Επιλεκτικά αποσπάσματα από το βιβλίο:

In Search of Human Nature,

by Mary E. Clark (Routledge, 2002)



This book came to be written because my students, along with many others, were searching for answers to the seemingly overwhelming problems that we human beings have created on our planet. The psychological exhaustion they experienced at the enormity of these problems was followed by despair at their seeming inevitability. (-Clark, p.XVI)


Why is understanding ourselves so important to us that it consumes this much of our attention? Why do we need a “theory” of who we are anyway? And why can’t we all agree on it? Why are there such big differences among groups of humans in their self-perceptions? If we’re all really one species, why don’t we see eye-to-eye about it? This book seeks answers to these questions, especially the last two. It addresses how we think and what we feel. It explores the limits of our minds to comprehend reality and the extent of our control over our feelings. It shows why it is so hard to “change one’s mind,” to see the world from someone else’s point of view. As the twenty-first century begins, gaining this level of self understanding about our nature as human beings seems critical to our species’continued survival. My hope is to persuade people to see that there are other sets of spectacles with which to view the world than the ones they have been taught to see through, and that sometimes these other aids to vision can solve problems in ways they otherwise might never have thought of. (-Clark, p.2)

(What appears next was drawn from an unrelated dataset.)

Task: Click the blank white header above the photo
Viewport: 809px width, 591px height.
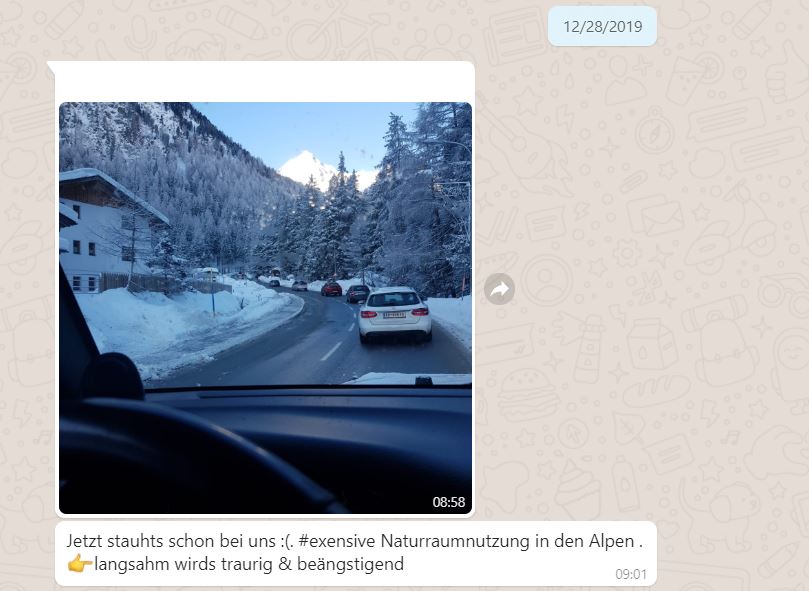Action: 264,82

I make no claims as to the picture of human nature I present being the complete story. Very likely, that will forever be beyond our species’ capability. No one mind can grasp and organize all there is to know and say about human nature – which is what makes us such an endlessly fascinating subject. Rather, what I offer here is a more optimistic working model of “Who We Think WeAre”, or perhaps I should say, “Who I Think We Are”. It is one that, while certainly incomplete and imperfect, I believe opens up many new approaches to solving the multiple crises that beset us as the new millennium gets underway. (-Clark, p.XVIII)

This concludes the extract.